I am getting H2OResponseError: Server error water.exceptions.H2OIllegalArgumentException: Error: unimplemented

H2OResponseError: Server error water.exceptions.H2OIllegalArgumentException:
  Error: unimplemented
  Request: POST /3/PartialDependence/
    data: {'cols': '[offer_id]', 'model_id': 'GBM_grid__1_AutoML_20200510_220603_model_14', 'frame_id': 'digiq_wine_multiclass_training_1__scrubbed3.hex', 'nbins': '20', 'add_missing_na': 'False', 'row_index': '-1'}

When I try to find PDP for one of the datasets I am working with. This doesn't break for all the dataset but, in few peculiar cases like this one, it does. I am not able to find the reason, and not sure if this could be a bug of H2O. Having checked the log file, it shows the same error as above with no other relevant information. H2O_cluster_version: 3.30.0.1 Language: Python 3.7.6

I am providing the reproducible example pointing to my GitHub to readily see the visible error also can be downloaded and just run to experience it. I would appreciate it if anyone from the H2O team or relevant person to help in resolving or find the root cause of the issue. Thank you.

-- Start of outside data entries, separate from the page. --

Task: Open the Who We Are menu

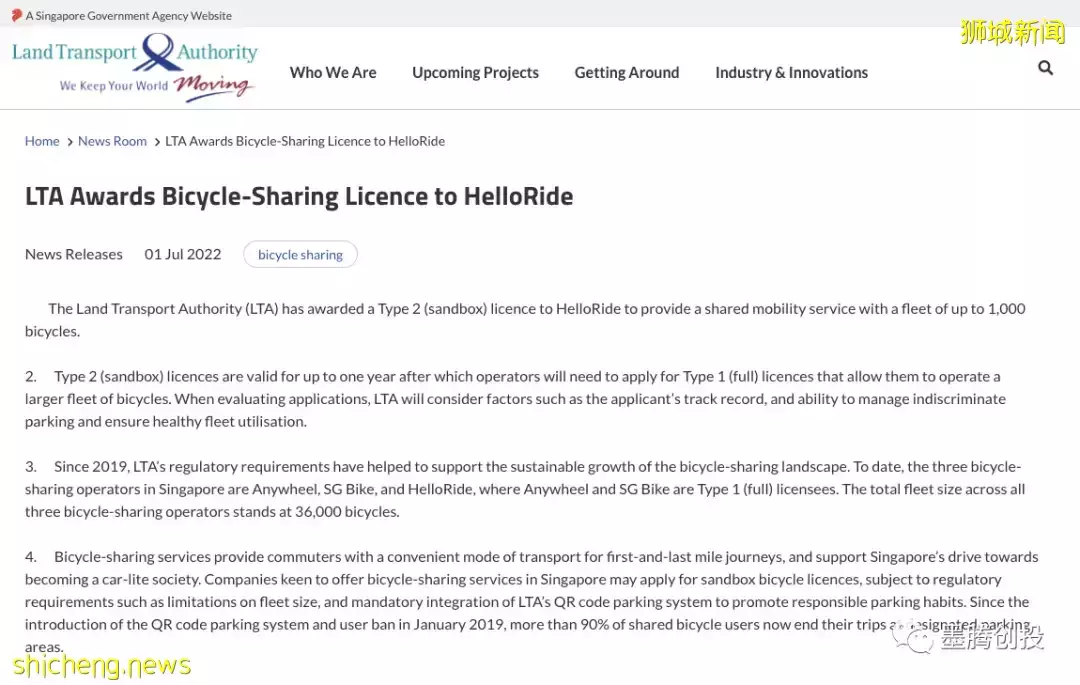Action: pyautogui.click(x=333, y=72)
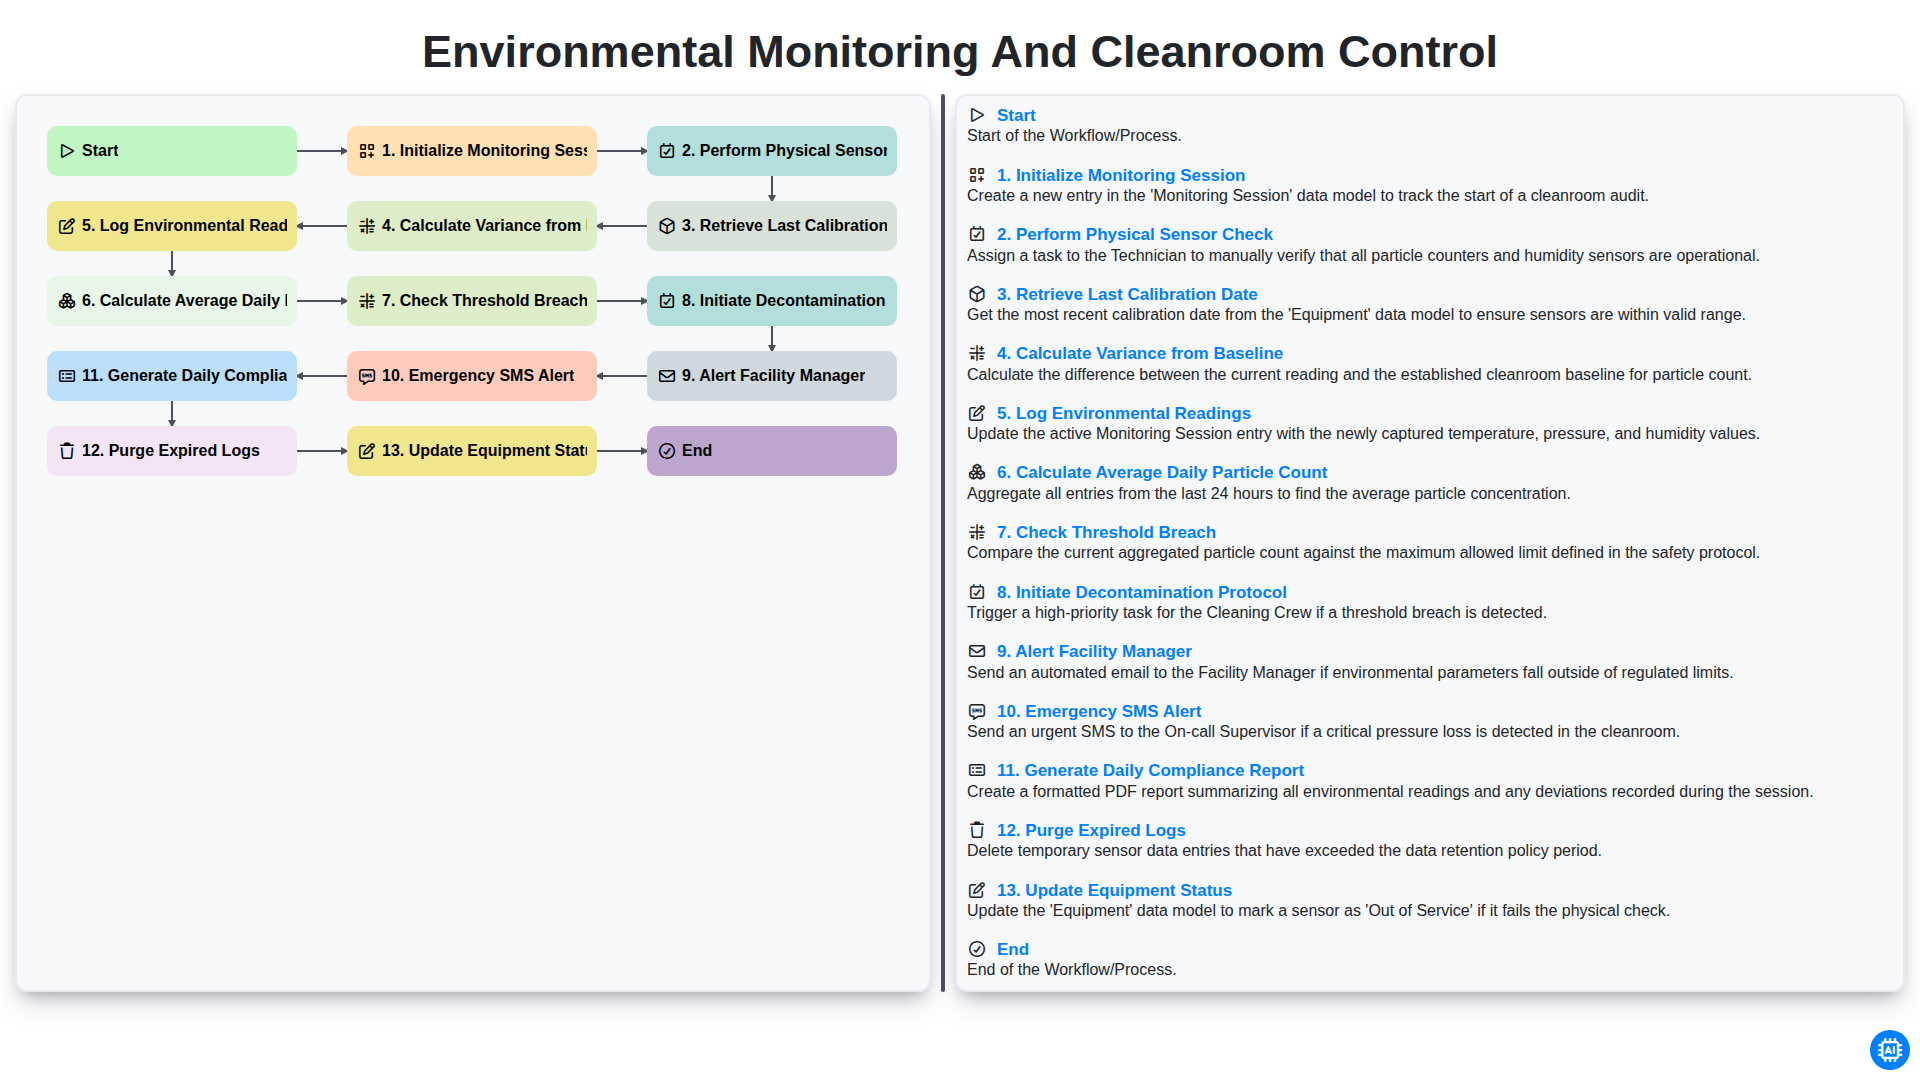The image size is (1920, 1080).
Task: Open the Calculate Variance from Baseline link
Action: point(1139,353)
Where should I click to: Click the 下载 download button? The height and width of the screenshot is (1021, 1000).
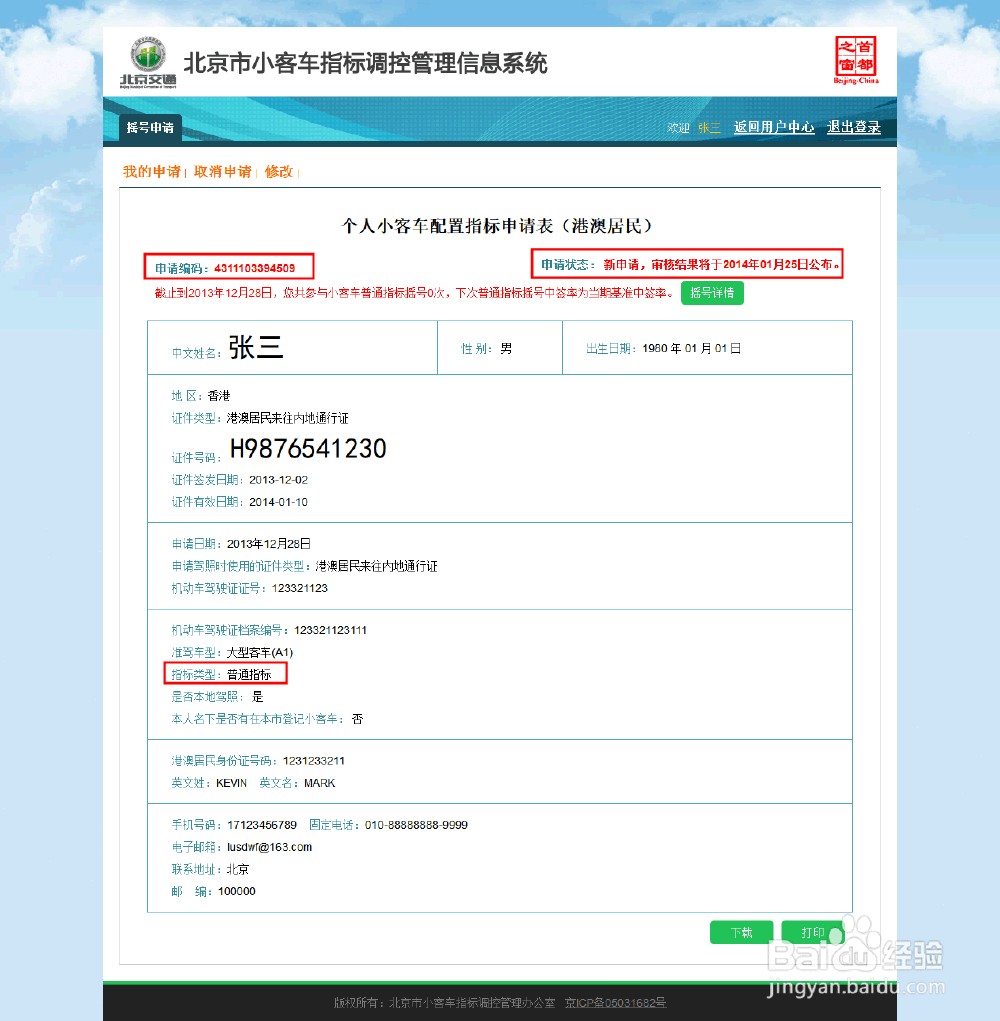pyautogui.click(x=741, y=932)
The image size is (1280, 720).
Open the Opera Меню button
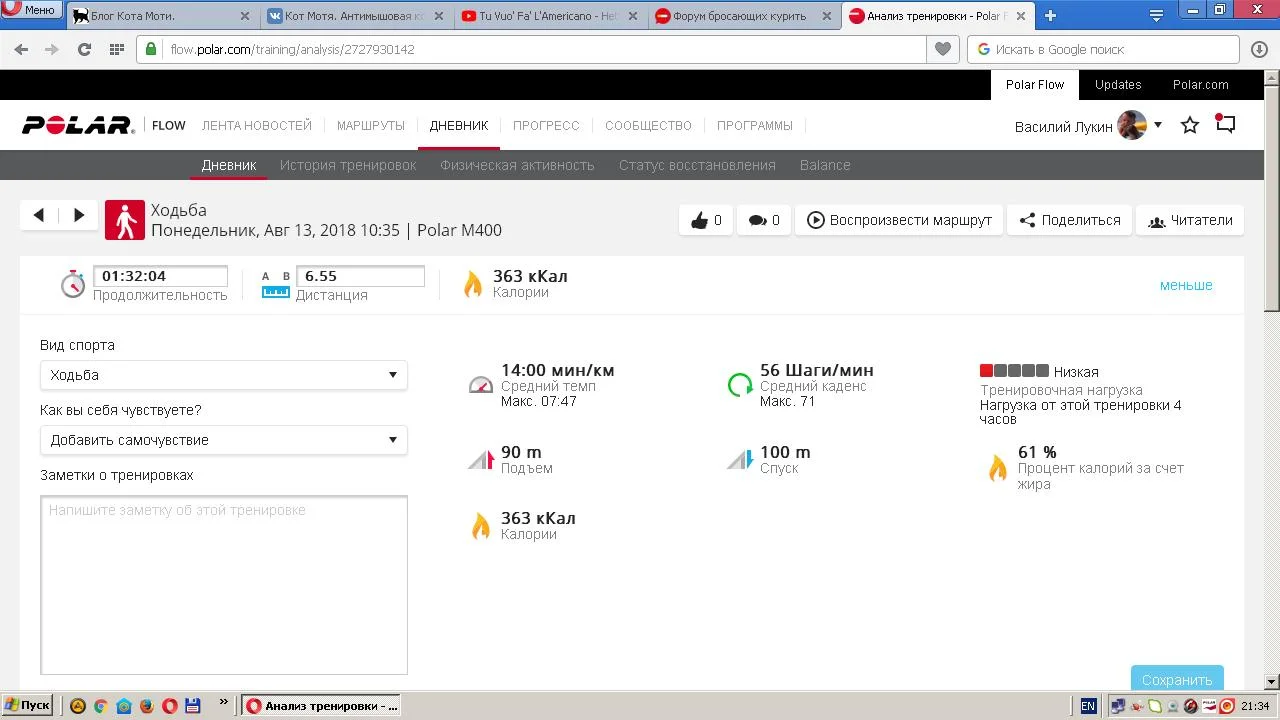[x=29, y=10]
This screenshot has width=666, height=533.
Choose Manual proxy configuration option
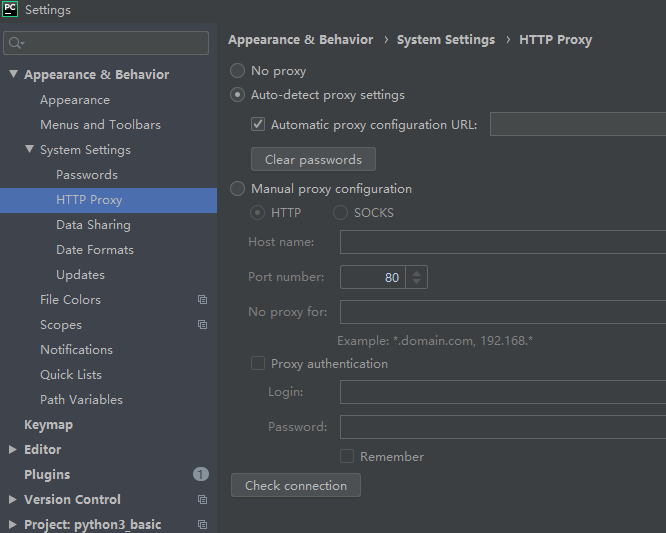tap(238, 189)
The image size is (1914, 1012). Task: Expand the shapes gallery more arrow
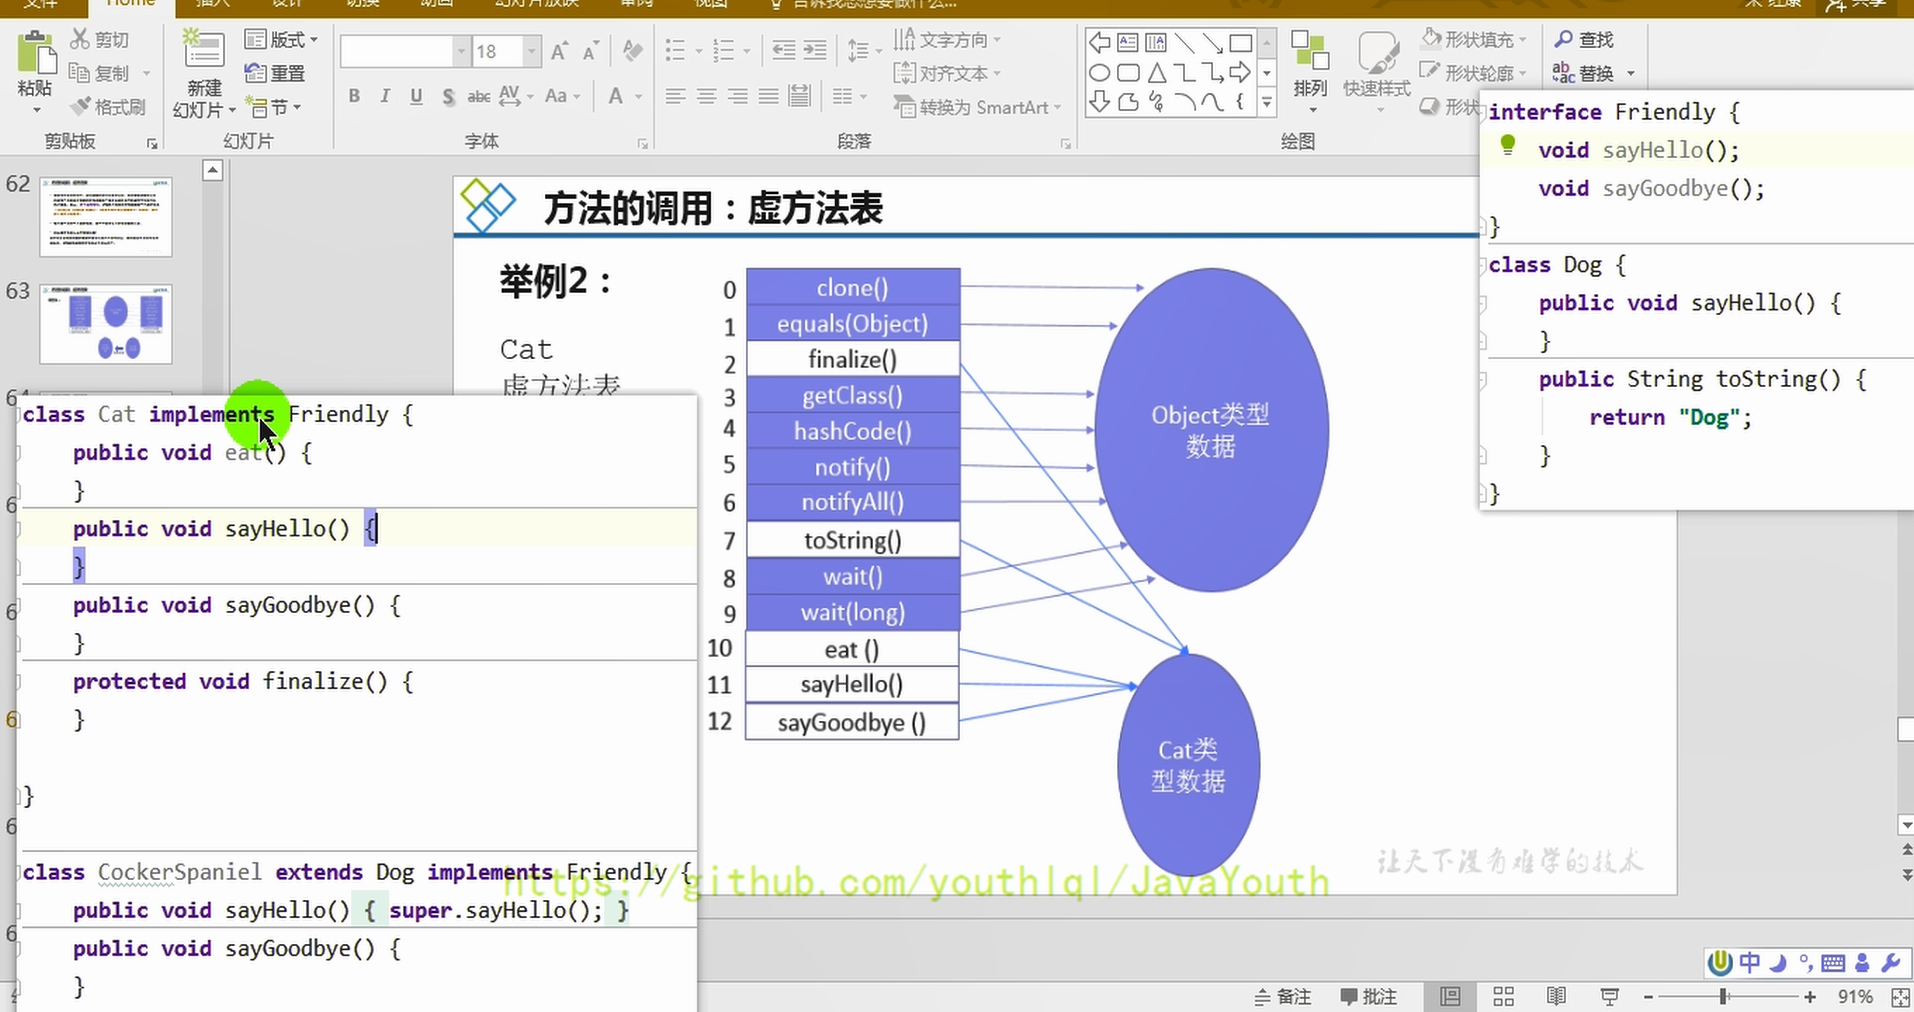pos(1266,102)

GitHub replicating example - https://github.com/prabhuSub/H2O-Water-Exception

Notebook in the repo - https://github.com/prabhuSub/H2O-Water-Exception/blob/master/Sample_issue.ipynb

logs - https://github.com/prabhuSub/H2O-Water-Exception/tree/master/h2ologs_node0_127.0.0.1_54321

The log file is added too for reference if required, for a quick investigation.

1

1 Answers

1
votes

Your dataset is called "digiq_wine_multiclass_training(1)_scrubbed.csv" so I assume you were have a multiclass classification problem? If so, then the reason you're hitting an error is because partial dependence plots are only implemented for regression or binary classification problems.